* [Work instruction] The exercise calls for exact output of the lines between the one that contains "The image size is (980, 508)." and the end of the data, with both ends kept and pictures left out.

* [The input]
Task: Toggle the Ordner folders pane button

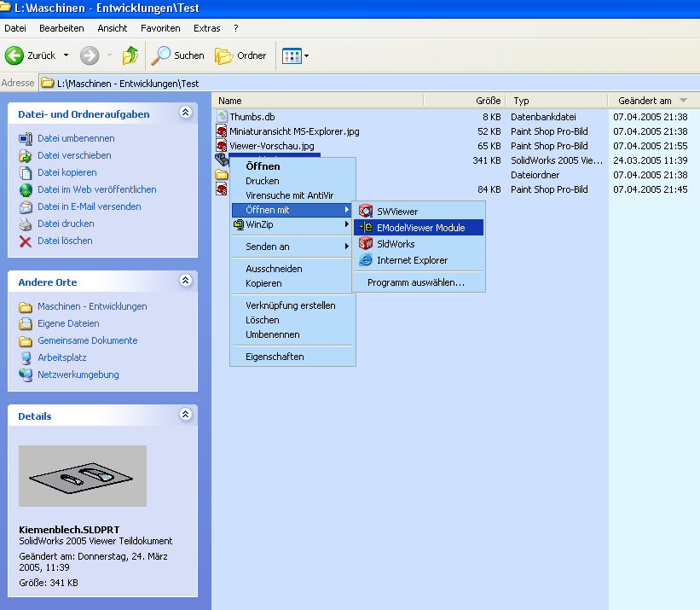Action: click(x=240, y=55)
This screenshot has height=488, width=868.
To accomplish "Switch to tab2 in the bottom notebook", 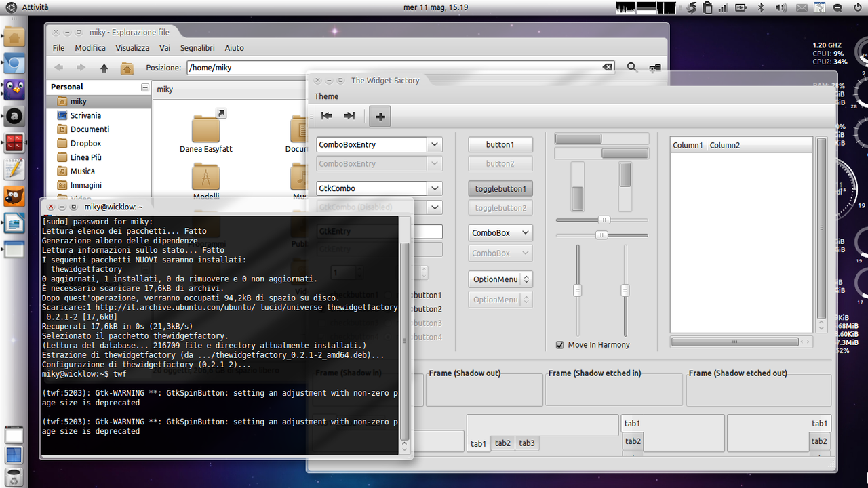I will tap(502, 443).
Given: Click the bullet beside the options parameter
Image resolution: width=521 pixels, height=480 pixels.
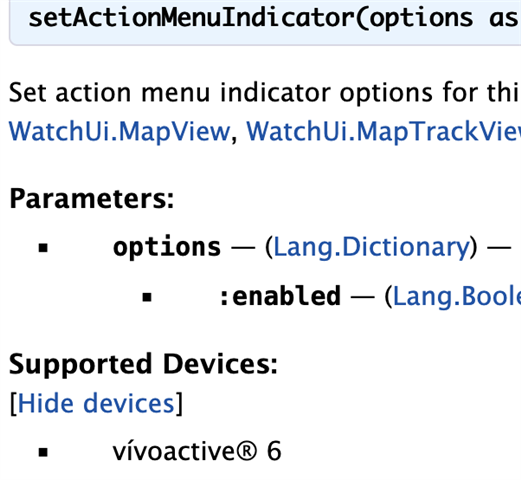Looking at the screenshot, I should tap(43, 248).
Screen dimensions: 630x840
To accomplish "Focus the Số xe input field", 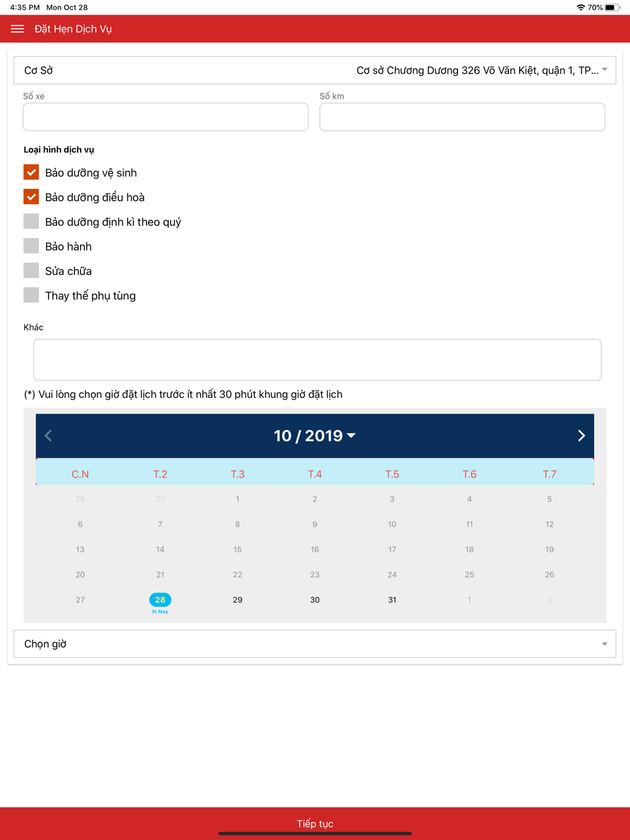I will coord(166,117).
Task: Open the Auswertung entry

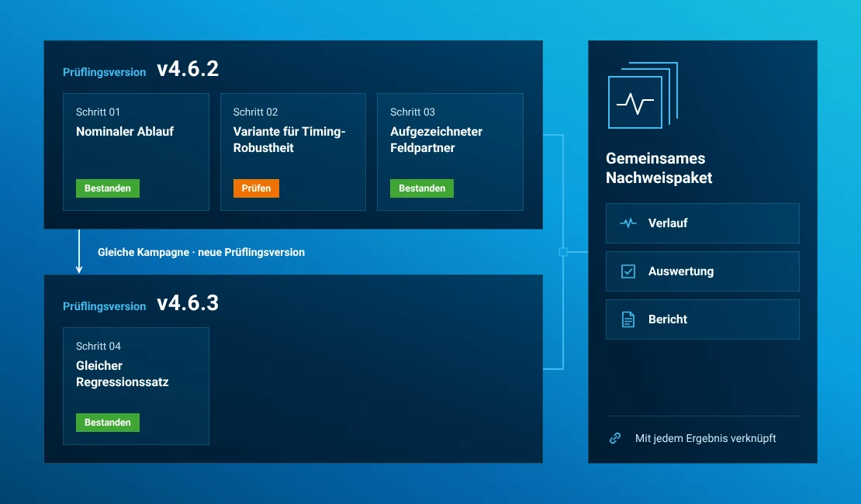Action: coord(702,271)
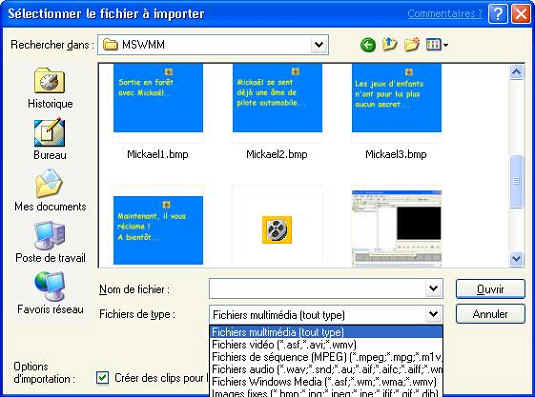Select the Mickael2.bmp thumbnail

pyautogui.click(x=277, y=112)
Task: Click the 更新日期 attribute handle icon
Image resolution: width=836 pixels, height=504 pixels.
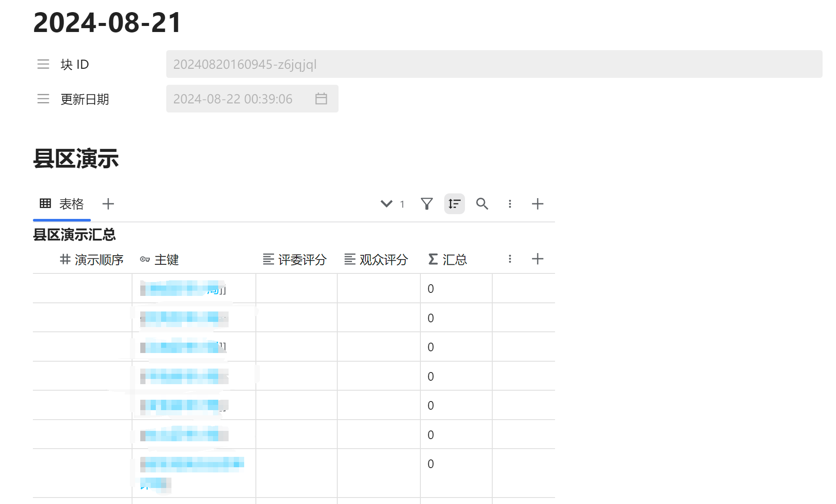Action: pos(43,99)
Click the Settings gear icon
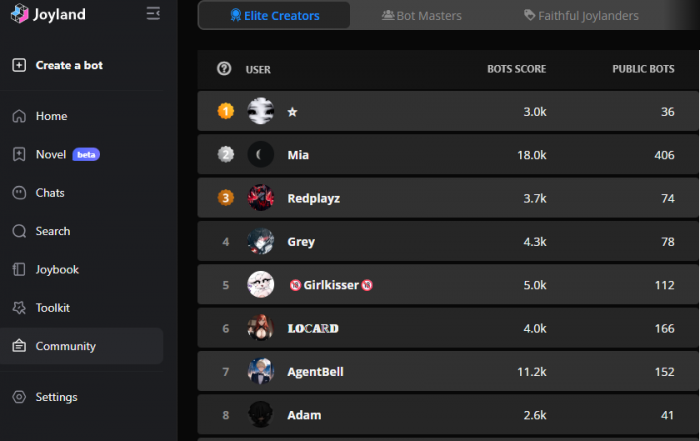Image resolution: width=700 pixels, height=441 pixels. (19, 397)

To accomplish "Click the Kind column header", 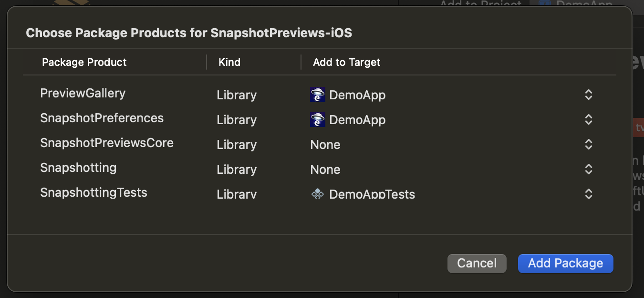I will [229, 62].
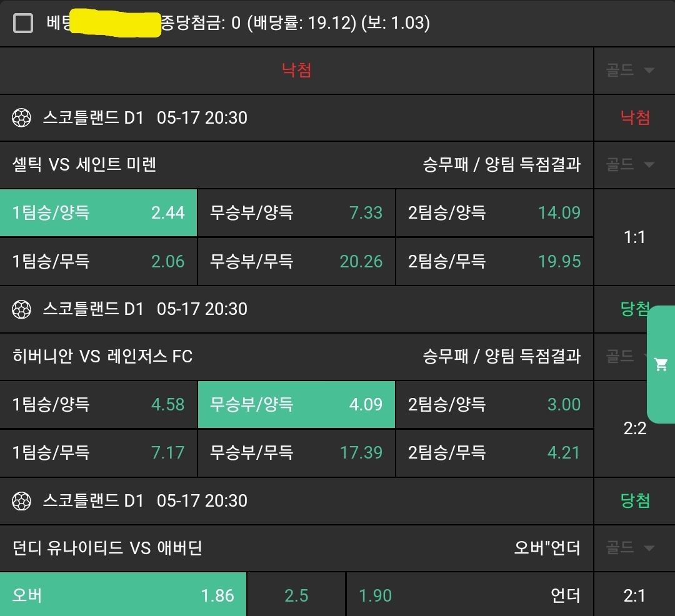Check the bet slip checkbox

click(23, 23)
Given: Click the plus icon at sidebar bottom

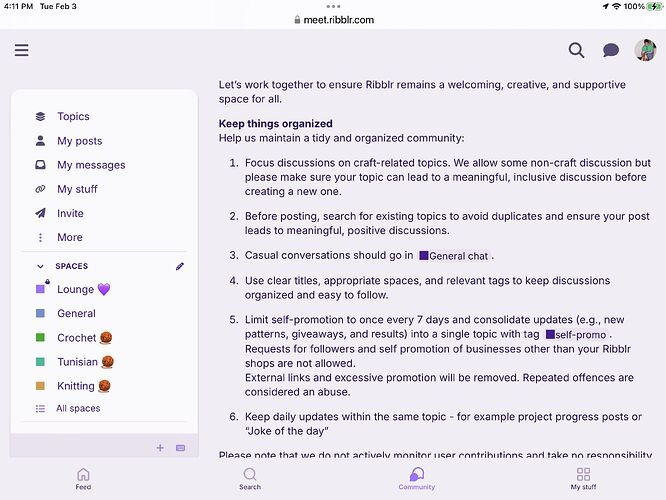Looking at the screenshot, I should (x=160, y=448).
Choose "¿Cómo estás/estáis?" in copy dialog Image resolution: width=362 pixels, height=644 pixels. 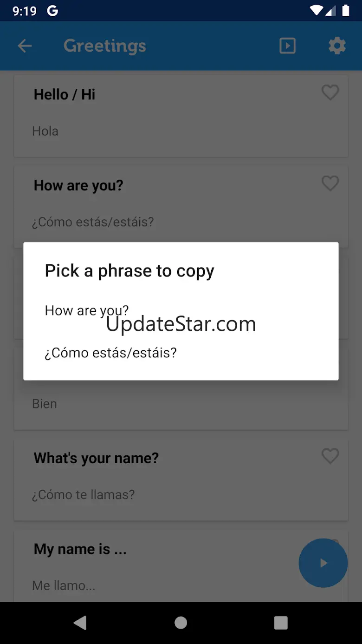(111, 353)
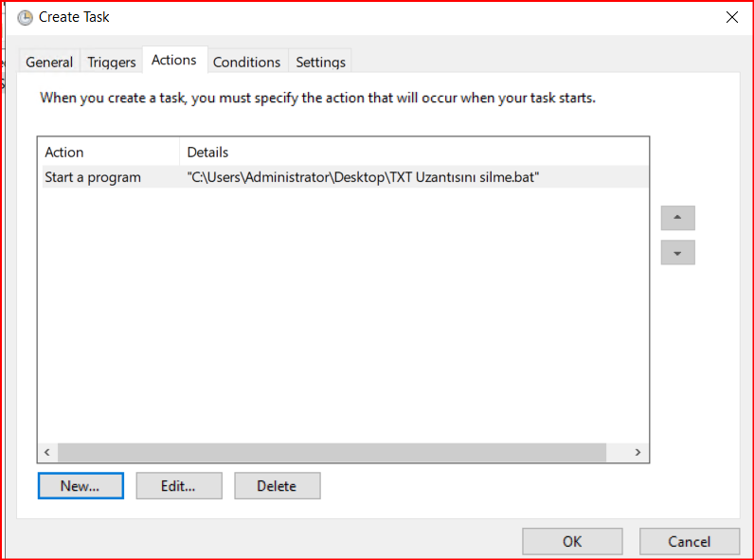This screenshot has width=754, height=560.
Task: Go to the Conditions tab
Action: [x=246, y=62]
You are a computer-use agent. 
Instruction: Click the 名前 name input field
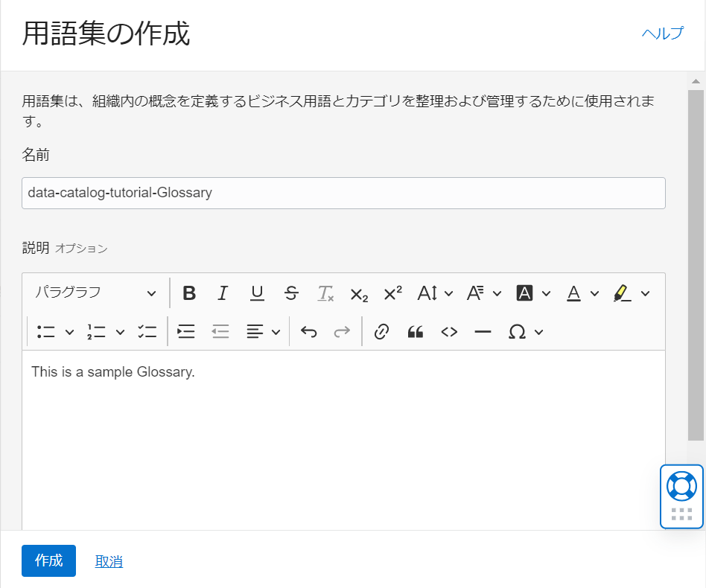[x=343, y=193]
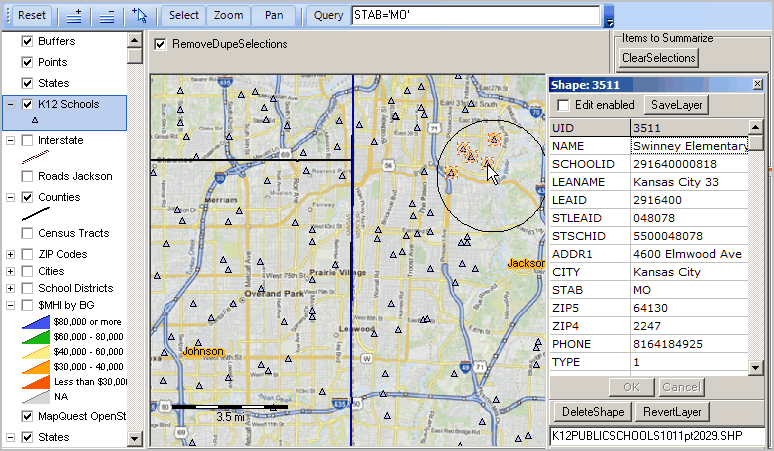This screenshot has height=451, width=774.
Task: Expand the School Districts layer
Action: [10, 289]
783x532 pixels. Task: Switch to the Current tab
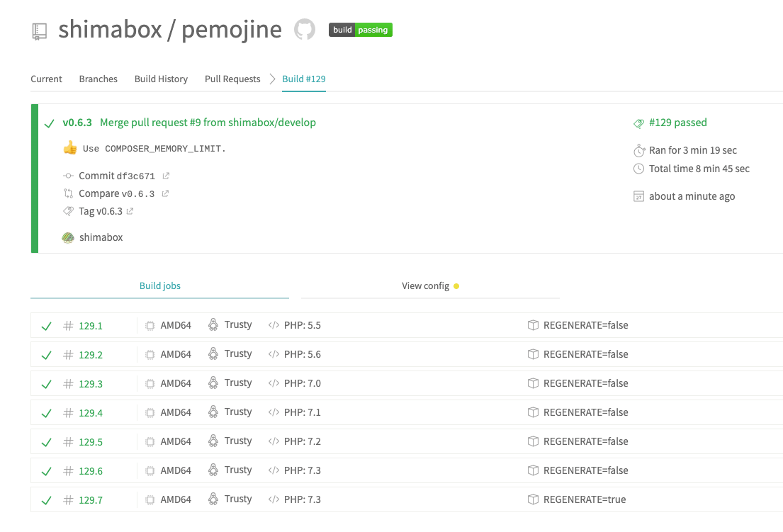pos(46,79)
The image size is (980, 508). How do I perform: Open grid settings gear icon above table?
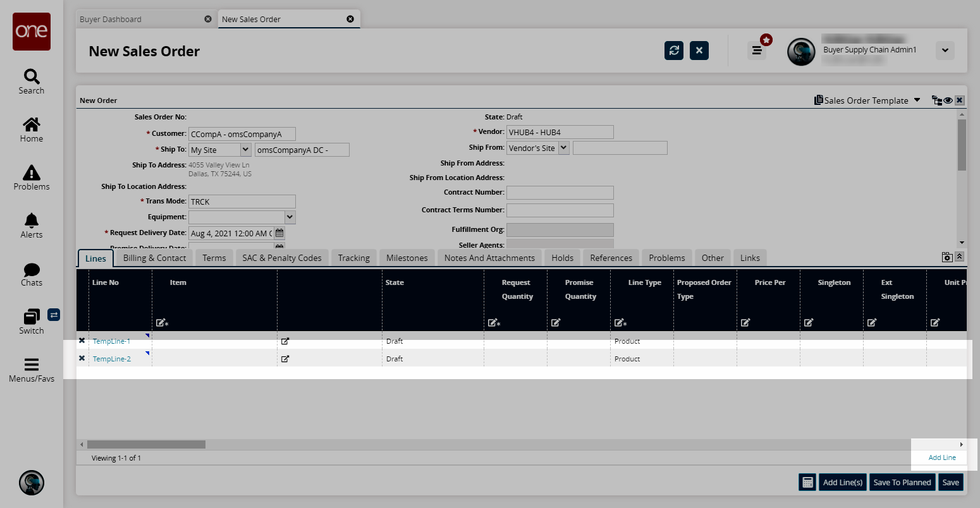click(946, 257)
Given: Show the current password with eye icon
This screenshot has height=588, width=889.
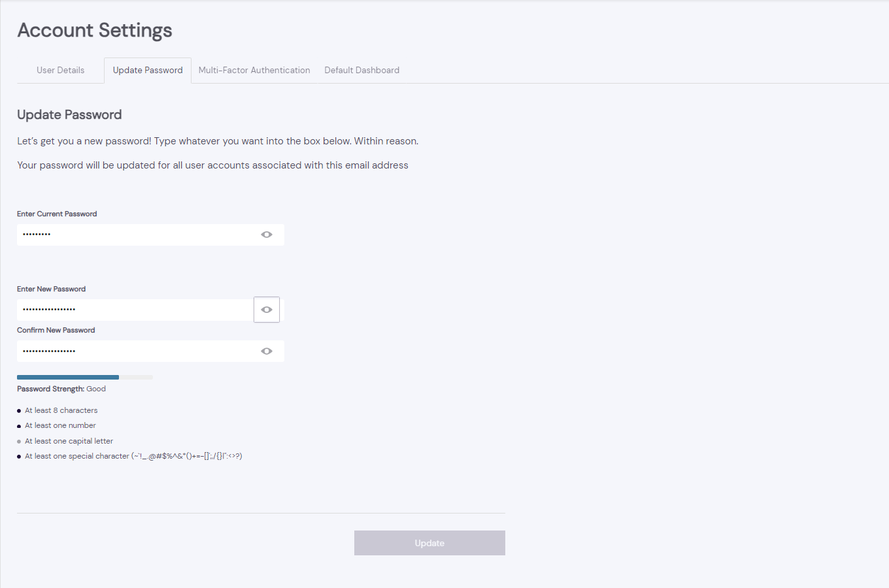Looking at the screenshot, I should [x=267, y=235].
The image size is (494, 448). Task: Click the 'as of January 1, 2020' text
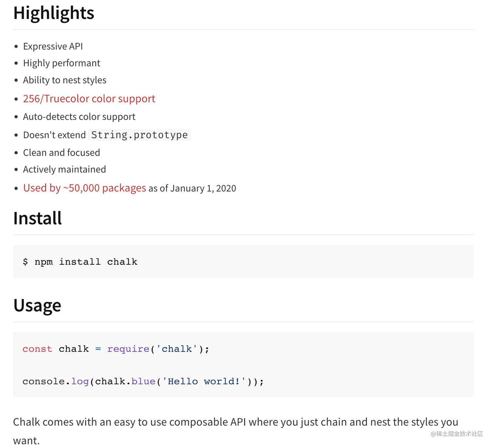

* [Answer for this exercise]
The image size is (980, 508). How do I perform: Open grid settings gear icon above table?
click(946, 257)
Given: Show the current password with eye icon
This screenshot has height=588, width=889.
Looking at the screenshot, I should [x=267, y=235].
The image size is (494, 448). Task: Click the 'as of January 1, 2020' text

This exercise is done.